Im Rendsburger Kanaltunnel verlaufen die Arbeiten wie vorgesehen und gehen weiterhin gut voran. Dank des warmen und trockenen Wetters verlaufen auch die Baumaßnahmen in den Außenbereichen nach Plan.

Block 16

Abreißstempel

Die Sanierung der südlichen Rampe ist abgeschlossen. Das Wetter begünstigt auch weiterhin die Arbeiten. Die Mittelkappe wird derzeit eingeschalt.

„Das Material Epoxidharz, das in hellem Rot zu erkennen ist, dient zur Abdichtung und zum Verschluss von Schwindrissen“, erklärt Diplom-Ingenieur Adolf Münstermann, der das Sanierungsprojekt begleitet. Bevor er die Tunneleinfahrt erreicht, deutet er auf den Abschluss zwischen Sohle und Wand am seitlichen Winkel. „Hier wird gerade das Aufbringen der Flüssigfolie vorbereitet.“ Die Flüssigfolie ist Teil der Arbeiten am seitlichen Notgehweg und dient der flächigen Abdichtung gegen Feuchtigkeit.

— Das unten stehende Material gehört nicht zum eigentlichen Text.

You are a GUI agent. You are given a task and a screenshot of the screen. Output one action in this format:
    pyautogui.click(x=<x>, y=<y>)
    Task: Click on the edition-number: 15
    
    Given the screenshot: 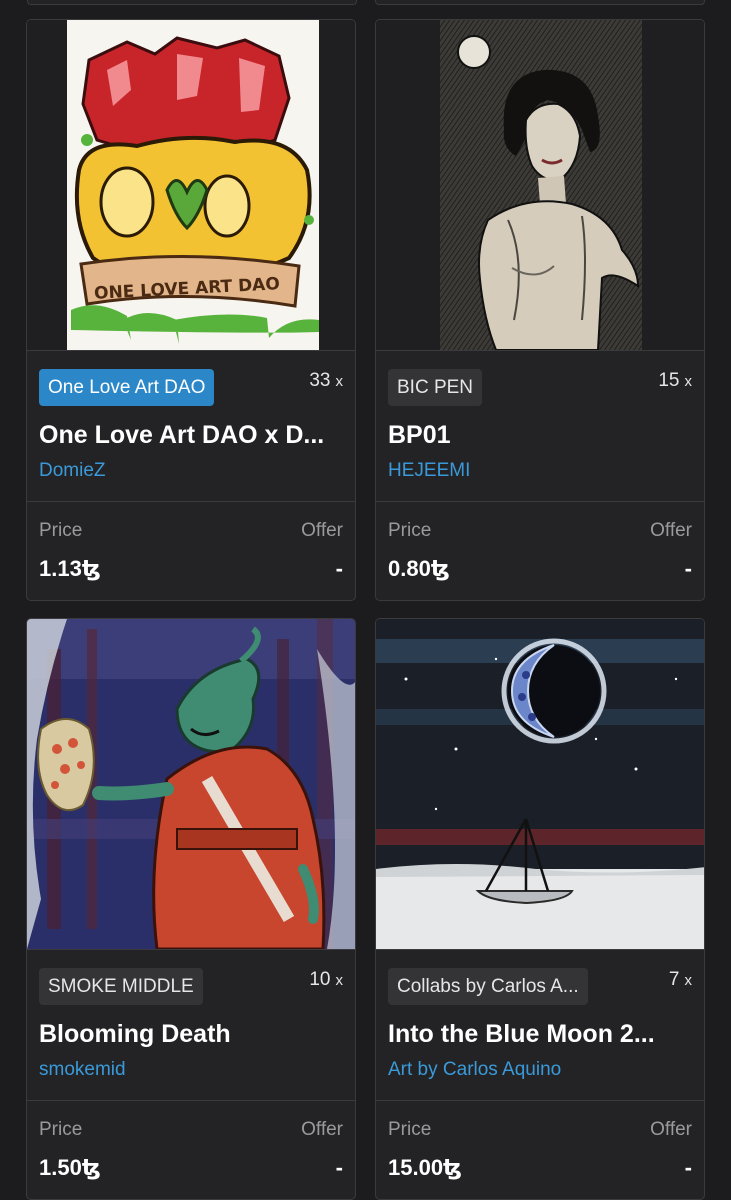 What is the action you would take?
    pyautogui.click(x=669, y=380)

Ein etwa 5 cm großes Metallteil, das unvermittelt aus dem Boden ragt, ist ein sogenannter Abreißstempel. „So messen wir die Abreißfestigkeit“, erklärt Münstermann. „1,5 Newton pro Quadratmillimeter muss das Material erreichen.“

Die Rasterbalkensanierung und das Einarbeiten des KKS (Kathodisches Korrosionssystem) in Wände und Sohle der Tunnelröhre seien abgeschlossen, sagt Münstermann, und auch die Wassersammelbecken in den Blöcken 16 an den Tunnelenden seien auf einem planmäßig guten Weg der Fertigstellung und würden derzeit noch von innen beschichtet.

Im Tunnel herrscht geschäftiges Treiben, in den Fluchtwegen, an der Decke, an den Wänden und am Boden wird gearbeitet; Adolf Münstermann grüßt jeden freundlich. An einem Tisch, auf dem Baupläne ausgebreitet sind, stehen Maik Röhl, der für Bauüberwachung zuständig ist, und Vorarbeiter Thomas Golke und besprechen die nächsten Schritte. Diplom-Ingenieur Münstermann tauscht einige Sätze mit seinen Kollegen und setzt seinen Weg in nördlicher Richtung fort.

Seitlich ist die glänzende Schicht der Flüssigfolie gut erkennbar, hier wird sich der Notgehweg befinden. Darunter liegen die Wasserrinnen. „Das Wasser läuft dann in die innenliegende Rohrleitung, fließt zum tiefsten Punkt des Tunnels und wird da abgepumpt,“ erklärt Münstermann.

An der Nordseite sind bereits die Kabelschächte für die Beleuchtung angebracht worden. Die Leuchtdioden werden hier eingeschnitten, erklärt der Ingenieur und deutet einige Meter weiter auf den seitlichen Gehweg: „Und hier ist ein fertiges Stück der Kappe zu sehen.“ Eine positive Zwischenbilanz.